> _Aufgabenstellung_
A: Stimmen die folgenden Aussagen mit dem Textauszug überein? (i) Bellanger ist ein französischer Autor. (ii) Das Buch sorgte im letzten Winter in Frankreich für Wirbel. (iii) Einige Protagonisten erkannten sich in den fiktiven Charakteren wieder. Beantworten Sie jede Aussage mit Ja oder Nein und zitieren Sie die entscheidenden Worte des Textauszugs.
B: Welchen Titel trägt laut Textauszug das Buch von Aurélian Bellanger?
C: Schreiben Sie den Textauszug über Bellangers Buch im Anschluss an seinen letzten Satz weiter.
*** Textauszug
Listig, dieses Bekenntnis zur »kontrafaktischen Geschichtsschreibung«, die der französische Autor Aurélian Bellanger seinem als Roman deklarierten Buch Die letzten Tage der Linken vorweg schickt. Sollte man »einige reale Personen« trotzdem wiederfinden, muss man sich »damit zufriedengeben, sie als Protagonisten einer Parallelgeschichte zu betrachten.« Es ist natürlich gerade diese Distanzierung, die neugierig macht. Entsprechend sorgte das Buch im letzten Sommer in Frankreich für einigen Wirbel. Denn einige Protagonisten erkannten sich sehr wohl in den fiktiven Charakteren wieder und wie nicht anders zu erwarten, forcierten sie in ihren Einwänden und Protesten die Lesart eines Schlüsselromans.
******
*** Bereitgestellte Zeilen
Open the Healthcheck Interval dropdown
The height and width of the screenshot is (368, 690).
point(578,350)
******
*** Bereitgestellte Zeilen
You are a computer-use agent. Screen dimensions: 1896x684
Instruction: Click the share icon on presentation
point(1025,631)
******
> _Antworten je Aufgabe_
A:
(i) Ja: „der französische Autor Aurélian Bellanger“
(ii) Nein: „im letzten Sommer in Frankreich für einigen Wirbel“
(iii) Ja: „einige Protagonisten erkannten sich sehr wohl in den fiktiven Charakteren wieder“

B: Die letzten Tage der Linken

C:
Die Geschichte ist recht einfach nacherzählt. Da ist zunächst der (wie alle männlichen Protagonisten) vornamenlos bleibende Grémond, Mitglied der Sozialistischen Partei Frankreichs (PS), die sich als Grashüter der republikanischen Linken in Frankreich versteht. Sein Werdegang, der ausführlich geschildert wird, begann im linksextremistischen Milieu der Partei, bevor er den Laizismus als tragende Säule Frankreichs für sich entdeckte. Er wird sogar Vorsitzender der (vollkommen bedeutungslosen) Laizismus-Kommission seiner Partei. Der Staatsdienst blieb Grémond verwehrt; er ging nach Toulouse, an die Universität. Hier zeigen sich die Folgen eines großzügigen Umgangs mit dem Islam stärker als in Paris. Nicht zuletzt anhand der Bekämpfung des Gesetzes gegen ein Kopftuchverbot für Frauen erkennt er zunehmend Übereinstimmungen zwischen Linken und Islamisten. In der französischen Provinz brodelt es unterdessen längst schon; die Leute wählen immer mehr Front National (bzw. ab 2018 Rassemblement National – RN).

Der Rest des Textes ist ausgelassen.